Some entries follow. Reproduce exactly the lines starting at the one with "技术专栏 (45, 2143)" and stopping after the one with "United States and Canada (163, 1301)".

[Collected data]
BEGIN

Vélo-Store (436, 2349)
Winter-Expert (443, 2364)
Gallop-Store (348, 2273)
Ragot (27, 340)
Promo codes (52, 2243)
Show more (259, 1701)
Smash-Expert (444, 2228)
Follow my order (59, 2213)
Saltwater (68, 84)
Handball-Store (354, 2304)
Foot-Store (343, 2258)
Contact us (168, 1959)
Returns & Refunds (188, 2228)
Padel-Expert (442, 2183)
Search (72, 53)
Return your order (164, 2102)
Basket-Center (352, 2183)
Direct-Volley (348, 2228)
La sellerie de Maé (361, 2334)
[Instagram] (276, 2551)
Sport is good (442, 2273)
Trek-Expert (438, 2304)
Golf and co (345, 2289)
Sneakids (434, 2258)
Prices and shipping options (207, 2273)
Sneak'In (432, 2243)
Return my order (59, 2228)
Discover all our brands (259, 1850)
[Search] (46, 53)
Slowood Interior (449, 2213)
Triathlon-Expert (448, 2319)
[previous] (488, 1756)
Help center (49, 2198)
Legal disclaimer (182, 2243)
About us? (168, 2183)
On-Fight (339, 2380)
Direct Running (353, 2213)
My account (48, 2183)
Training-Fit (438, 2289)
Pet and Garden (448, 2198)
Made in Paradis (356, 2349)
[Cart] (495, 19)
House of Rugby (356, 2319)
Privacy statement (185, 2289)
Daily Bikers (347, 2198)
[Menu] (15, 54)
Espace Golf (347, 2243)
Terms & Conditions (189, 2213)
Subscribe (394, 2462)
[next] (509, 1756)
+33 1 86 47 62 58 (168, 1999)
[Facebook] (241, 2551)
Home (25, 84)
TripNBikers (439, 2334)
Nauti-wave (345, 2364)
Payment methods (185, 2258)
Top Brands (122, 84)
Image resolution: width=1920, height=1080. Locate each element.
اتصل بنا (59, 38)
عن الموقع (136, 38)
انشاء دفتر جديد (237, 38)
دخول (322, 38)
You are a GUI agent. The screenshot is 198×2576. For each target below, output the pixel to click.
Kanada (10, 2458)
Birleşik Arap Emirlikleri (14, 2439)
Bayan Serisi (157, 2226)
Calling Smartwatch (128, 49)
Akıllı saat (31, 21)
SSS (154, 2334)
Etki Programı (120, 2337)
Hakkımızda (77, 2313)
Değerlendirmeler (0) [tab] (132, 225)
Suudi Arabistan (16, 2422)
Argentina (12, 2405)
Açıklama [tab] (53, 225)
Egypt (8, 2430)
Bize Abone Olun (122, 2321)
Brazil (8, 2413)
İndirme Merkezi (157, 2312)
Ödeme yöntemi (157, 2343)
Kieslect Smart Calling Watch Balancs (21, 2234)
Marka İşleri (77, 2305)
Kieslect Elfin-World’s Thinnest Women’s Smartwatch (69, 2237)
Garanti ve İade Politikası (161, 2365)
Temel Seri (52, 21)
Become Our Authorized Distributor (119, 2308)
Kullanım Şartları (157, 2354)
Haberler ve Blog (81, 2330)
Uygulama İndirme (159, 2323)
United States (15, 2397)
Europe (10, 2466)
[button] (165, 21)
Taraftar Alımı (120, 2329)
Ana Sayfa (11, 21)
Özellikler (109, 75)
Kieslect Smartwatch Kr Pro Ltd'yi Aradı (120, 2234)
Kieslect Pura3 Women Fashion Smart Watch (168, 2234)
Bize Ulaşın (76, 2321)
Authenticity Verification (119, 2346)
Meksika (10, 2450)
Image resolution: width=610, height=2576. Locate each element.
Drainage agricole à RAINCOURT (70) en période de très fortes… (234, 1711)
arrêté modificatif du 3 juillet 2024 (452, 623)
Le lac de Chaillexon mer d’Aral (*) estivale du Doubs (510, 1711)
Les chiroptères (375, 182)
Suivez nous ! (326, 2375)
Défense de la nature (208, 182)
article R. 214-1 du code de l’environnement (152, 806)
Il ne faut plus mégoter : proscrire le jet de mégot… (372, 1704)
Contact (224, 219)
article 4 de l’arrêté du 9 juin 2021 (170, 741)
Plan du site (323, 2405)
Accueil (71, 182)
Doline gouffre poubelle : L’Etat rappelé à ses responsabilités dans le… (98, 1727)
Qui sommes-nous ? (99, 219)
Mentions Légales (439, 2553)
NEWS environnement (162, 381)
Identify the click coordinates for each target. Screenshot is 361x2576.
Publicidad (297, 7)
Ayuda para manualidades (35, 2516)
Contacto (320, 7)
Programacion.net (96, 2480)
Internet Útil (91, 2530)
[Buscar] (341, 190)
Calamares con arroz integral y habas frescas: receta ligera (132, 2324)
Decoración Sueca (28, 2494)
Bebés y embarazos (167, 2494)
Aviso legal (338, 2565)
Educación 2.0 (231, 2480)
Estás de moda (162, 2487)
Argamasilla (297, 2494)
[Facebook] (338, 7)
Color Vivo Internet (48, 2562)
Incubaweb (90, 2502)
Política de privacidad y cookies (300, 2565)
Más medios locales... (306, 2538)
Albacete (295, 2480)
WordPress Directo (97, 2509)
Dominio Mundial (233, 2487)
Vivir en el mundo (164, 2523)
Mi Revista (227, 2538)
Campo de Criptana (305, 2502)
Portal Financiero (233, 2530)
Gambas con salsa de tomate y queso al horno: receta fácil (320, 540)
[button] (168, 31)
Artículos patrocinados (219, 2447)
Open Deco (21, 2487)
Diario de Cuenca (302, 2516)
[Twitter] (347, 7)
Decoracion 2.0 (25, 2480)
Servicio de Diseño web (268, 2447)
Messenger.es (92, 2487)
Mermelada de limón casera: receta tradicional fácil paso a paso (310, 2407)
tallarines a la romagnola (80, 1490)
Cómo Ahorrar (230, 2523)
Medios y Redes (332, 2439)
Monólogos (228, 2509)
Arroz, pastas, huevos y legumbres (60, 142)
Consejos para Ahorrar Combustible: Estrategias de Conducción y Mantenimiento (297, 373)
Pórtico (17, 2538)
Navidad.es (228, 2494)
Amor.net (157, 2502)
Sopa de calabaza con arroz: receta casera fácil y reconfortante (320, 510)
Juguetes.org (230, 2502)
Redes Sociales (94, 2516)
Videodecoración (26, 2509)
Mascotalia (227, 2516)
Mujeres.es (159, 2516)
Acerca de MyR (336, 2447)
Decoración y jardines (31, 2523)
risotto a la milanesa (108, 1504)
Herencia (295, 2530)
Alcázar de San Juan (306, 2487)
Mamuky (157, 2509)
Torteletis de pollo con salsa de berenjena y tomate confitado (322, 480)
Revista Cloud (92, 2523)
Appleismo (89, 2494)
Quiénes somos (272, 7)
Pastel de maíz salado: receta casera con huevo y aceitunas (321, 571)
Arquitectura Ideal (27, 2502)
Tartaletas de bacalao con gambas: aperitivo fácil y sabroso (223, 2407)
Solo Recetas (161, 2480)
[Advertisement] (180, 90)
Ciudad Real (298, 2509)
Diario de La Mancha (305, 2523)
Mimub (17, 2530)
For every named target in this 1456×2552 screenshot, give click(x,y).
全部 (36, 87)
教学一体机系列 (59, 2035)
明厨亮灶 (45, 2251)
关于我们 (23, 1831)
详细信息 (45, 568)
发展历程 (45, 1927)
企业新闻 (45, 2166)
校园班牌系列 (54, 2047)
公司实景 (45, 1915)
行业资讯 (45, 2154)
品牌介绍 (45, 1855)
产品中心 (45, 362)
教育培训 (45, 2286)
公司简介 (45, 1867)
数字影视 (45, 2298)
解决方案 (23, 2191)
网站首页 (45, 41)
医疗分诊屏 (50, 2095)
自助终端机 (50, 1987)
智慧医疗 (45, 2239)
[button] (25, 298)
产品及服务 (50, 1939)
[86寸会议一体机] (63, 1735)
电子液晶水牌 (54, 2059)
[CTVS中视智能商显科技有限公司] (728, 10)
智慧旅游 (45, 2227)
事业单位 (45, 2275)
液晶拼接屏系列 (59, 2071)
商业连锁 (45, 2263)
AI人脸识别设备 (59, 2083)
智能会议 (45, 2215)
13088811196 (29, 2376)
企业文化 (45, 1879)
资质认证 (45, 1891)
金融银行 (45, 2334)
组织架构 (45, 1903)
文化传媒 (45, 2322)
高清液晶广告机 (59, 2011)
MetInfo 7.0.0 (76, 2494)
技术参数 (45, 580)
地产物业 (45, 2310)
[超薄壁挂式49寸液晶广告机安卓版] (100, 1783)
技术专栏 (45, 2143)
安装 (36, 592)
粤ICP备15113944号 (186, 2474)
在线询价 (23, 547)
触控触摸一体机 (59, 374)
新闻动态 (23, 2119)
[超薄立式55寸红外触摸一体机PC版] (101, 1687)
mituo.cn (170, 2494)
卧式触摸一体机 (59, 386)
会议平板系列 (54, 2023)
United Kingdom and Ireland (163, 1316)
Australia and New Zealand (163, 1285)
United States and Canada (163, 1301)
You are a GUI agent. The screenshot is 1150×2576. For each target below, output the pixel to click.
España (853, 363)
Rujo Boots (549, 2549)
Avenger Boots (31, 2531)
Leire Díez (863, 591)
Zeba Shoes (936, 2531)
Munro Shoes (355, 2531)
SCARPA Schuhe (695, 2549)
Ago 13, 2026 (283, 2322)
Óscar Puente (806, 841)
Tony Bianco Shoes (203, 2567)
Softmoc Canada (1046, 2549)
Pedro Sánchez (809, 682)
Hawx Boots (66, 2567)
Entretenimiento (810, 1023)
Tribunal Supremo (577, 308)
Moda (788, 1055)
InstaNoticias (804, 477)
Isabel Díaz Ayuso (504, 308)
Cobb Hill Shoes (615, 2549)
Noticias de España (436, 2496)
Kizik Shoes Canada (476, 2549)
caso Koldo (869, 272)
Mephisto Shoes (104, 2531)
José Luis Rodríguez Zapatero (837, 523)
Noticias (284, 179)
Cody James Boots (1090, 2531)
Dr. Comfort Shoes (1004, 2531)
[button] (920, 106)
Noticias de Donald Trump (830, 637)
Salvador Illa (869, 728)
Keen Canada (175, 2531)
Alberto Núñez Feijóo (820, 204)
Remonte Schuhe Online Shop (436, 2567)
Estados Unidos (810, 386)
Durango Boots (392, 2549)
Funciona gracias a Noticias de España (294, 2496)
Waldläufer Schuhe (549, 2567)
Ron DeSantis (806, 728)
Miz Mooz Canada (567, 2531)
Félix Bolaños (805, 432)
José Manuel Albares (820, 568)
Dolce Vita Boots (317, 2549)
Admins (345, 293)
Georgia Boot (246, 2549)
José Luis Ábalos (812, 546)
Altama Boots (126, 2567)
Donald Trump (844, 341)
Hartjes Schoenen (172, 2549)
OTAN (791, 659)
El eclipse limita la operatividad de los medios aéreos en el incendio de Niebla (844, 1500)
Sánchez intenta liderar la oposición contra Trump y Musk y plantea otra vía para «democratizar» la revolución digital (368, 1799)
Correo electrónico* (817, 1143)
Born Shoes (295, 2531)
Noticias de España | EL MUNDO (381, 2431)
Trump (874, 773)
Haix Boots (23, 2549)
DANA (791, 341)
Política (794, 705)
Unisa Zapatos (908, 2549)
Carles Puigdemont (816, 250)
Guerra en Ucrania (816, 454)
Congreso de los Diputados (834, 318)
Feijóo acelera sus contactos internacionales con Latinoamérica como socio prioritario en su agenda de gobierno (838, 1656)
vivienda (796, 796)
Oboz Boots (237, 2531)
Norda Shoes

END

→ Solution to the problem
技术专栏 (45, 2143)
安装 (36, 592)
粤ICP备15113944号 (186, 2474)
在线询价 (23, 547)
触控触摸一体机 (59, 374)
新闻动态 (23, 2119)
[超薄立式55寸红外触摸一体机PC版] (101, 1687)
mituo.cn (170, 2494)
卧式触摸一体机 (59, 386)
会议平板系列 (54, 2023)
United Kingdom and Ireland (163, 1316)
Australia and New Zealand (163, 1285)
United States and Canada (163, 1301)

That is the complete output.